=== Begin Enclosure ===

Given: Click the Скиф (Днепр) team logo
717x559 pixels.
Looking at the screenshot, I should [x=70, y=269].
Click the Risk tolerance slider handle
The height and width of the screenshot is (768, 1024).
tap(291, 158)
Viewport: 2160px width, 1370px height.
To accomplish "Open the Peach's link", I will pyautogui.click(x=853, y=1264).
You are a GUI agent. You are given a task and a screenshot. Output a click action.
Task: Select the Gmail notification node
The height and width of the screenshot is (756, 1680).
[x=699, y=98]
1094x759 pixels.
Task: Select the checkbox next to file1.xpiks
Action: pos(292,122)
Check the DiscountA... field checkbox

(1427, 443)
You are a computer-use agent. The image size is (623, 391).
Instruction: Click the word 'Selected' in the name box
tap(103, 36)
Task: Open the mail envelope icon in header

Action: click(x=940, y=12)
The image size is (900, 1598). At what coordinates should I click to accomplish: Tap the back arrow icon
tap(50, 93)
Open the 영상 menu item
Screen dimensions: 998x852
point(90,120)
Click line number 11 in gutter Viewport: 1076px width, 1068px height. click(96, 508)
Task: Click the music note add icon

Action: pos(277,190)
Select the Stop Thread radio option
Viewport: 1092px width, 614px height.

=== End Enclosure ===

*Task objective*:
For this exercise, set down all of the entries again word for word.

*Solution for this task*:
Given: Click the Скиф (Днепр) team logo
717x559 pixels.
Looking at the screenshot, I should [x=70, y=269].
Click the Risk tolerance slider handle
The height and width of the screenshot is (768, 1024).
tap(291, 158)
Viewport: 2160px width, 1370px height.
To accomplish "Open the Peach's link", I will pyautogui.click(x=853, y=1264).
You are a GUI agent. You are given a task and a screenshot. Output a click action.
Task: Select the Gmail notification node
The height and width of the screenshot is (756, 1680).
[x=699, y=98]
1094x759 pixels.
Task: Select the checkbox next to file1.xpiks
Action: pos(292,122)
Check the DiscountA... field checkbox

(1427, 443)
You are a computer-use agent. The image size is (623, 391).
Instruction: Click the word 'Selected' in the name box
tap(103, 36)
Task: Open the mail envelope icon in header

Action: click(x=940, y=12)
The image size is (900, 1598). At what coordinates should I click to accomplish: Tap the back arrow icon
tap(50, 93)
Open the 영상 menu item
Screen dimensions: 998x852
point(90,120)
Click line number 11 in gutter Viewport: 1076px width, 1068px height. click(96, 508)
Task: Click the music note add icon

Action: pos(277,190)
Select the Stop Thread radio option
Viewport: 1092px width, 614px height.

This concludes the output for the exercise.